Here are four teams that can win it all come October, and four more that can’t:

St. Louis (13-13): If there’s one thing that recent history has taught us, it’s that the old adage “pitching wins championships” isn’t only obnoxious; it’s also fairly inaccurate. Other than the Diamondbacks winning the World Series in 2001 — and even that team had just two great pitchers — there hasn’t been a team since the 1995 Braves that relied more on established pitchers than it did on established hitters. The Marlins last season relied on pitchers stepping up to do things in postseason play that they had never done before, ditto to the Angels in 2002. The Yankees essentially founded their entire theory of success on this premise.

But there is one important thing that every team that has won it all recently has had in common: a solid core of clutch hitters and clutch defenders. The Cards have this in spades. Albert Pujols, Scott Rolen, Jim Edmonds, Ray Lankford, Reggie Sanders and Edgar Renteria (who had already racked up one championship-winning RBI at the tender age of 23) all have the ability to make important plays in important situations — both at the plate and in the field.

Whether the pitching can come up big when it really matters is yet to be seen. Woody Williams and Matt Morris have both looked solid in the shots they’ve had at the postseason, but Jason Marquis, Jeff Suppan, Chris Carpenter and minor-leaguer Adam Wainwright are all unknown commodities. If even one of them decides to step up, it’ll be tough to beat the Cards in October.

New York (AL) (14-11): For all the talking people have done about the Yankees, it seems that in an era when dream teams like the Lakers and the Red Wings keep finding ways to lose, people have lost sight of the fact that this team isn’t just great (like the past couple of Yankee squads), it’s probably the best we’ve ever seen.
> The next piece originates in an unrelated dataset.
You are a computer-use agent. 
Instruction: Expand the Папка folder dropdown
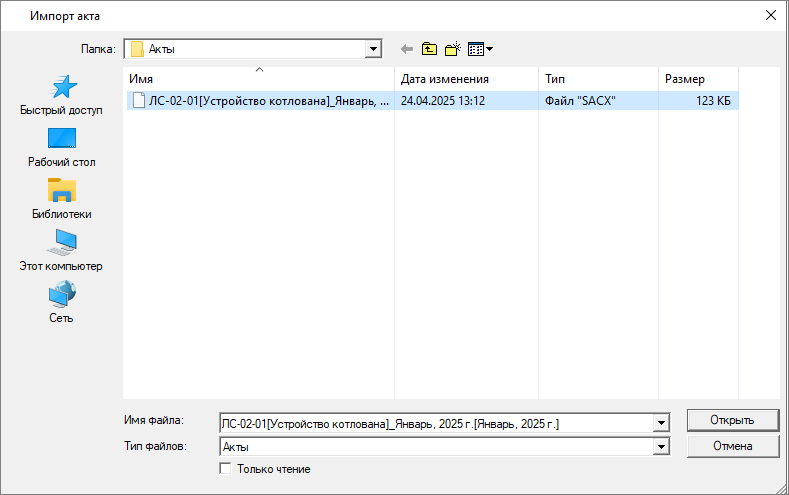(x=374, y=48)
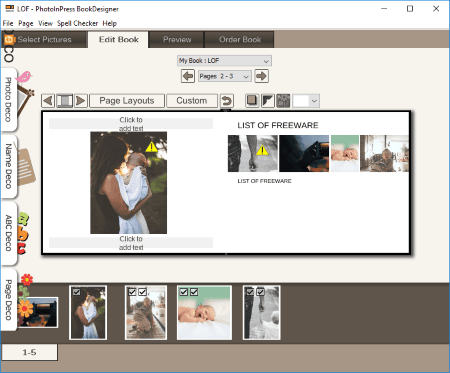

There simply isn’t a single reason that the Yankees should lose any game this season.

There’s a lot of pressure that comes with this, of course, and, added to the already high-pressure atmosphere of playing in Gotham with Steinbrenner’s wandering eye always vigilant, that pressure may just break a couple of Yanks before the season’s through. But even if it does, there are about 50 potential replacements on teams like Pittsburgh, Milwaukee and Cincinnati just waiting for their GM to come up and give them the good news.

Kansas City (8-16): The Royals have exactly the make-up of a team that can make a surprise run come October: a mastermind coach who everybody loves, a talented young rotation, a flame-throwing closer, a young superstar (who happens to be in a contract year), and a couple aging stars dying for a chance at a World Series ring. They’re tailor-made for a Cinderella run.

The only problem is that they aren’t really winning yet. Everything seems to have gone wrong in Royal country so far this season. Jeremy Affeldt, Brian Anderson and Darrell May were supposed to anchor the rotation; each of them has instead been horrible. Everyone from Mike MacDougal to May to Angel Berroa keeps getting hurt, Juan Gonzalez’s swing is a mess and Benny Santiago, it turns out, really is as old as he looks.

The one positive for Kansas City is that they play in a division where — as the Twinkies proved last year — being down doesn’t necessarily mean you’re out. Minnesota and Chicago are both decent teams, but neither of them is going to run away with the division title. As long as the Royals can make some sort of a late-season charge and make it into the postseason, they’ll be a perfect underdog to take down some giants.

Anaheim (16-10): A lot of people predicted that the Angels were going to be good this season, but not many realized just how quickly this patchwork team was going to click. Vladimir Guerrero, Bartolo Colon, Jose Guillen and Kelvim Escobar are all playing like they’ve been on the team for years — coming up with clutch hits, solid starts and big plays in the field.

But that’s not the reason the Angels will be so dangerous in October — that’s the reason they’ll make it to October. The reason Anaheim has a valid shot at another World Series ring is the same reason it won its first one: the most stifling bullpen in baseball. After something approximating a sophomore slump last season, K-Rod appears to be better than ever in his third season. He has pitched 14 innings so far and has yet to give up a run while striking out 20. K-Rod is also on pace to shatter the record for holds in a season (a fairly worthless record, but the best a middle reliever can hope for).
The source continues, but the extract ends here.